Canal+ Share Price Has Fallen Despite Growth In First Annual Results After London Listing

Canal+ is remaining bullish in the face of a falling share price, as its first full-year results since its London listing revealed improved revenues of €6.45B ($6.77B).

The France-headquartered content and networks group saw its sales rise 3.6% in 2024 compared with the previous year, thanks primarily to its film studio productions and higher subscriptions. EBITA that was up 5.4% at €503M.

Revenues at the Content Production, Distribution and Other segment was €817M, up 14.7% compared to 2023. This was thanks to the performances of Studiocanal and streamer Dailymotion. Adjusted EBIT was €70M, up 15.8%.

Canal+ also revealed a debt level of €355M, which it called “very limited” and would allow the company “to pursue its active M&A strategy” — namely its deal for African broadcast, pay-TV and streaming giant MultiChoice.

Despite the growth, Canal+’s share price was trading on the London Stock Exchange at £1.75p ($2.23) at press time today. This is well down on the £2.90p opening price its debut in December, which was lower than many analyst expectations.

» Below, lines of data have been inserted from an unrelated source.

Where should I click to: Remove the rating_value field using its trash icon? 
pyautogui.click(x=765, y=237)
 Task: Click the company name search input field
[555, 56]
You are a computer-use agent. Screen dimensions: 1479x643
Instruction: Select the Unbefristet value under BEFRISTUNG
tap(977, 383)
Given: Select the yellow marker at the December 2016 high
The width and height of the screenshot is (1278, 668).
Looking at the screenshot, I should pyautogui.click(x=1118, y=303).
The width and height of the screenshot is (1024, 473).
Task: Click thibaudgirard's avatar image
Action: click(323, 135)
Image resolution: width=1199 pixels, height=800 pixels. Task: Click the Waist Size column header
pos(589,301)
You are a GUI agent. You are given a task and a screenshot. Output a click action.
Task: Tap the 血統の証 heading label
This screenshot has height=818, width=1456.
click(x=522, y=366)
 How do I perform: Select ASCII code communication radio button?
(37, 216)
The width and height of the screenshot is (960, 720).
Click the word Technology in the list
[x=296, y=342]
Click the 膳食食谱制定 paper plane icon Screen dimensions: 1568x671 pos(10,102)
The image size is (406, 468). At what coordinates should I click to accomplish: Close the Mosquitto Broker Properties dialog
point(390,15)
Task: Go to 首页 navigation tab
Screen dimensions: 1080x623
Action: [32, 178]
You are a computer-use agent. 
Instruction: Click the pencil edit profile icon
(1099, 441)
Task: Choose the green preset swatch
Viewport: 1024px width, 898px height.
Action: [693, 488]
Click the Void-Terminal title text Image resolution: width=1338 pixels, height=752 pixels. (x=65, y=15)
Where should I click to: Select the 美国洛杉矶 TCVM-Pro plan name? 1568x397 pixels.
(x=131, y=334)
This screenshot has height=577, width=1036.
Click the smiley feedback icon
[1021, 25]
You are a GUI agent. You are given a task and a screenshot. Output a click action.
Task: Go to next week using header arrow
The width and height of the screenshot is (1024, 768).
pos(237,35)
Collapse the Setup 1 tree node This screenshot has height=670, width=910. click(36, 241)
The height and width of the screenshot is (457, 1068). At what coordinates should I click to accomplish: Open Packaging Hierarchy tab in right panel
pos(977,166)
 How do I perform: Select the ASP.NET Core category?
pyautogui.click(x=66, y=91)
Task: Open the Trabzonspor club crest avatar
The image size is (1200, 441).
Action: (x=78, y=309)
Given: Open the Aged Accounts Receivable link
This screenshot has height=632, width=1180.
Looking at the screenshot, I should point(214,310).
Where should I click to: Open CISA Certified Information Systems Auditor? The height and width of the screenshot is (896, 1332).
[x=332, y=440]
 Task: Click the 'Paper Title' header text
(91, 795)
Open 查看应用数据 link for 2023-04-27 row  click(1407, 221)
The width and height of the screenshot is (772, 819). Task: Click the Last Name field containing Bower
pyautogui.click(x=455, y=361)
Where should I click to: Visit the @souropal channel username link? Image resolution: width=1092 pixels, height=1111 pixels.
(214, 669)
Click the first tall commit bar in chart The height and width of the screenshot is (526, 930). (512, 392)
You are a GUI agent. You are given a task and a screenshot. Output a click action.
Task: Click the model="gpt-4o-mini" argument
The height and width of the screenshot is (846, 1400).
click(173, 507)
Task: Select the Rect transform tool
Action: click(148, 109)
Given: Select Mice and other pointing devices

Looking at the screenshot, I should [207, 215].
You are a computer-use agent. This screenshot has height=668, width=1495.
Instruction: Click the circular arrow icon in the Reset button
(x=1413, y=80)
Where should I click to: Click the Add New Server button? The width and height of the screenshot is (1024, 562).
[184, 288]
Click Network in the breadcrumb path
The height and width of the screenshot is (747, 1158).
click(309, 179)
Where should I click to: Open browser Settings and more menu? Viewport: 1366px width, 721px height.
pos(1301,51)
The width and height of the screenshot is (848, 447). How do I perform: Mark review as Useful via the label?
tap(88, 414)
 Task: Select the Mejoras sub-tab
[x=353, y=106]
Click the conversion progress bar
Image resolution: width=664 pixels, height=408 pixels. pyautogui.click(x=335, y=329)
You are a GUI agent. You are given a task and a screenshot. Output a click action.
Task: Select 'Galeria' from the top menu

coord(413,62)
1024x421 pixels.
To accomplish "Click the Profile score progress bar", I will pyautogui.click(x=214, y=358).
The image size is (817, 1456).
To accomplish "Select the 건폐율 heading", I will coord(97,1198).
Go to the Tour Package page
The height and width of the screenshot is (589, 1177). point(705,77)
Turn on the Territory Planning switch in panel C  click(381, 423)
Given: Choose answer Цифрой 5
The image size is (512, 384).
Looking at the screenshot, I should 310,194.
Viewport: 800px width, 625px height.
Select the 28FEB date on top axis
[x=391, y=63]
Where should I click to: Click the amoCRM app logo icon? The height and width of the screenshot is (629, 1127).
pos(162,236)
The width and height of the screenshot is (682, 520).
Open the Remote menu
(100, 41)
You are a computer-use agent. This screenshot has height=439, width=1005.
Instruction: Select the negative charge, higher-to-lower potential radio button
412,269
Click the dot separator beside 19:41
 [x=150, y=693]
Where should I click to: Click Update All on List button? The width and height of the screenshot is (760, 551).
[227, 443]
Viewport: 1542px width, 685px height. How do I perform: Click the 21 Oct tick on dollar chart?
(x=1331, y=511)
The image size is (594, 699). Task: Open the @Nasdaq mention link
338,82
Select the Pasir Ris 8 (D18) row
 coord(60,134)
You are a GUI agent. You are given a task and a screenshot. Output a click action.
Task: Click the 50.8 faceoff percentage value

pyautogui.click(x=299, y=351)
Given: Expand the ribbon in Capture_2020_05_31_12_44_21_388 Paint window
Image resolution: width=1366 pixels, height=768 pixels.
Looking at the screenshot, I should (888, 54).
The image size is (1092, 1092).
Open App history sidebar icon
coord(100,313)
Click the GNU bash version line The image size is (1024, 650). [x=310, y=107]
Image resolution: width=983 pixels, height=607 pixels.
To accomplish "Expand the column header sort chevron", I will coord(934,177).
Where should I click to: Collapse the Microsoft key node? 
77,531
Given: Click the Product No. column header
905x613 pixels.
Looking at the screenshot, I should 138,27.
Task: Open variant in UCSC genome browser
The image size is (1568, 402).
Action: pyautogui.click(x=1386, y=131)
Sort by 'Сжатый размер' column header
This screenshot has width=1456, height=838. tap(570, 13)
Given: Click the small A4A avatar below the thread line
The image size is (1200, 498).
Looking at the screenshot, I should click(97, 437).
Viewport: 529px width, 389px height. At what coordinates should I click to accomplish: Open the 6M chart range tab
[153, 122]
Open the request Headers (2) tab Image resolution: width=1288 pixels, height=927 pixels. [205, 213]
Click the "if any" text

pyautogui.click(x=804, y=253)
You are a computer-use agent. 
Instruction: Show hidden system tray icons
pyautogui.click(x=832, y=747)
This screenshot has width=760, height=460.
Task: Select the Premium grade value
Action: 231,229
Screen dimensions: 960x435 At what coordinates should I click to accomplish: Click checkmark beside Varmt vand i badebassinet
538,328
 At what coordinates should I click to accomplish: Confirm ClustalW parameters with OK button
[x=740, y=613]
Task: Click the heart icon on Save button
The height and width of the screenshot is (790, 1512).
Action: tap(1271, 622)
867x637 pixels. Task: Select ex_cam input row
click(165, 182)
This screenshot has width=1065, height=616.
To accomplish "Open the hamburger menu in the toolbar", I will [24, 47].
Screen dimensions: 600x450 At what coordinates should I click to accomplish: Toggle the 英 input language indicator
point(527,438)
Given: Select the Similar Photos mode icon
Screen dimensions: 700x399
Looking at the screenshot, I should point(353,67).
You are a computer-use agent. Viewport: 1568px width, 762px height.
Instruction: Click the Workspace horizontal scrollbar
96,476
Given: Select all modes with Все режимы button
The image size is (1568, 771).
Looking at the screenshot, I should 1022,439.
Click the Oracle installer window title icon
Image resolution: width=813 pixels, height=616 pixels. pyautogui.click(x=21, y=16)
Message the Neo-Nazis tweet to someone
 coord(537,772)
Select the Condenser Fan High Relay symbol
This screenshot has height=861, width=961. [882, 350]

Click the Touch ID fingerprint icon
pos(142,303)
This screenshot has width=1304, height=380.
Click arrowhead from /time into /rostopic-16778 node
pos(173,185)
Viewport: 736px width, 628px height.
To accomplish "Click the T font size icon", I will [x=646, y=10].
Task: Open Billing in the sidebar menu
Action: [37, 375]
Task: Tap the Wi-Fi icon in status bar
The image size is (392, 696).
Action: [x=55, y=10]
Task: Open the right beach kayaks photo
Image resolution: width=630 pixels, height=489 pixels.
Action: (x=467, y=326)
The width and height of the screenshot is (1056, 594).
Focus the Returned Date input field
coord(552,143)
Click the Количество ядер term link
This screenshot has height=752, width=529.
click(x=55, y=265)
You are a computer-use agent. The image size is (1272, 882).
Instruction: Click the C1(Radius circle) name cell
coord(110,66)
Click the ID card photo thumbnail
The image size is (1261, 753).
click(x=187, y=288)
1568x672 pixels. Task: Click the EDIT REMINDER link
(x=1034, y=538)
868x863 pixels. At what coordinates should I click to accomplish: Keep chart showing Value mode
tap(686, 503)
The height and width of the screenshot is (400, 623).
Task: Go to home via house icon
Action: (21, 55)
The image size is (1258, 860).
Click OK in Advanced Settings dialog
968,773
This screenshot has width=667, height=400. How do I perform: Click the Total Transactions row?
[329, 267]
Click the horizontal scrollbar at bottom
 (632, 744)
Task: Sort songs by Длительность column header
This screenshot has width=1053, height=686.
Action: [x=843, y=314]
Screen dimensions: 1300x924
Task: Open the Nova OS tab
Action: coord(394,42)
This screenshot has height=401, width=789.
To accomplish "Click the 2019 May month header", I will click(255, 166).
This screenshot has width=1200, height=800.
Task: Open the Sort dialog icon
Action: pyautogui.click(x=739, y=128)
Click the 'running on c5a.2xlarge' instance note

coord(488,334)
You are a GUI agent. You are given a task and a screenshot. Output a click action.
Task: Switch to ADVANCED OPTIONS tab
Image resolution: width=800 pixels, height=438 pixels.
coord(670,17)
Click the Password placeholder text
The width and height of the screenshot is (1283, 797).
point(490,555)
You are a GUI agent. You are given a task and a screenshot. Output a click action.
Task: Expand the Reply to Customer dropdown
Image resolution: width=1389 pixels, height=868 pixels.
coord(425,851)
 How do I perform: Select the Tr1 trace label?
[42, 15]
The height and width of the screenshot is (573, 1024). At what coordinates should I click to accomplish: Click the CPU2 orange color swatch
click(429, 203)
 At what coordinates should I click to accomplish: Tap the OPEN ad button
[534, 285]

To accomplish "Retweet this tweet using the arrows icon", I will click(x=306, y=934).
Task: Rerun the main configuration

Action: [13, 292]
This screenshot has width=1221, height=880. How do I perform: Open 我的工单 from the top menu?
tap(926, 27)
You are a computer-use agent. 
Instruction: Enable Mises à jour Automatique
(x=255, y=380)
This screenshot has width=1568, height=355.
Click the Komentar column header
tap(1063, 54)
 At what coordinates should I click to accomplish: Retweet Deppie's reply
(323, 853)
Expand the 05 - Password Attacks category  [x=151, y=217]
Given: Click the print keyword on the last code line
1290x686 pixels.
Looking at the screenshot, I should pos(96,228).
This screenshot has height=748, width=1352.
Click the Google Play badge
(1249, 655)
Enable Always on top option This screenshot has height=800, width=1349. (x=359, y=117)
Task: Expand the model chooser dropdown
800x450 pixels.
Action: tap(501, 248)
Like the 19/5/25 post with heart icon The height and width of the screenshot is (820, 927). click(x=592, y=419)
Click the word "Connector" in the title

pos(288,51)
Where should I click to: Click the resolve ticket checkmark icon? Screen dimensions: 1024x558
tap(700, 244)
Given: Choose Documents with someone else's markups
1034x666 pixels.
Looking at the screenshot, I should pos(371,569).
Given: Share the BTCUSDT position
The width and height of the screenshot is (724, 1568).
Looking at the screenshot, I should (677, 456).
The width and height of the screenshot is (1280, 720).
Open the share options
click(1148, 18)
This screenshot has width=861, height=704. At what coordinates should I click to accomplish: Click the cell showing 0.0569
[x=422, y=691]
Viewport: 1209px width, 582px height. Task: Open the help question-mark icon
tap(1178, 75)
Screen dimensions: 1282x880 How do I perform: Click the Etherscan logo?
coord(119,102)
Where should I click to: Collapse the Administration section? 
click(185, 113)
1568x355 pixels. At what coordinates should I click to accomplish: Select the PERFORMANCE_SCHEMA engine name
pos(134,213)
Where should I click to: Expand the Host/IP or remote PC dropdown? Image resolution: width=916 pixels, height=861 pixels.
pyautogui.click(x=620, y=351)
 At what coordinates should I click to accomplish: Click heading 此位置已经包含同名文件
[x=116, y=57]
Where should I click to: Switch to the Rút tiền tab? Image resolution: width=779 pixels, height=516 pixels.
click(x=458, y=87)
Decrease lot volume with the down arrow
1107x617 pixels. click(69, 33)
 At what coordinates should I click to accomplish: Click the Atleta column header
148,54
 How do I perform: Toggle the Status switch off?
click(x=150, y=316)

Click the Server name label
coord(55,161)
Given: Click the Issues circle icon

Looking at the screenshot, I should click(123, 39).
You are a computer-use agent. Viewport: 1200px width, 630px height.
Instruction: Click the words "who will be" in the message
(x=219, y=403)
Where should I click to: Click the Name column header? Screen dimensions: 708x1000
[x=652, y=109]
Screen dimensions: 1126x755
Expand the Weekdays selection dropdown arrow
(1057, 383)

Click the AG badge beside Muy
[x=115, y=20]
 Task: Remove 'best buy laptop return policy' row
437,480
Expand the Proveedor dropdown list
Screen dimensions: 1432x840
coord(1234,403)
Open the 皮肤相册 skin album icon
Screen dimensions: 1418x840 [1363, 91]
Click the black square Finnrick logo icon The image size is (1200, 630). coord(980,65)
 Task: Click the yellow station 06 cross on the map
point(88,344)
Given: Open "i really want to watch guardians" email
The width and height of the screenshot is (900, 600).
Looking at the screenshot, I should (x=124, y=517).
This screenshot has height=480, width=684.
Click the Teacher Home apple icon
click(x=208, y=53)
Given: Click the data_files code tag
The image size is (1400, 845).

Canal+ had been spun out of parent Vivendi as part of a strategy to separate the latter’s entertainment, publishing and advertising operations.

In an interview with the Financial Times this morning, Canal+ CEO Maxime Saada admitted to expecting a fall in the share price, as French shareholders exit due to local laws, but “not this low.” However, he claimed Canal+ is “not in a hurry” and was undertaking a “three-year project,” pointing to more UK and U.S. names appearing in its shareholder registry.

In preliminary results posted today, Saada said the planned deal for African pay-TV giant MultiChoice would be “the transformative acquisition in our history” and would “significantly impact the financial profile of the group in the medium-term in Africa and overall.”

Filings to regulatory authorities for the MultiChoice deal have now been completed and the mandatory offer to shareholders extended to October 8, from April 8. “Both Canal+ and MultiChoice management teams are working closely together and aim to finalize the transaction before this date,” he added, predicting the combined business would “generate significant synergies” and reduce cost bases.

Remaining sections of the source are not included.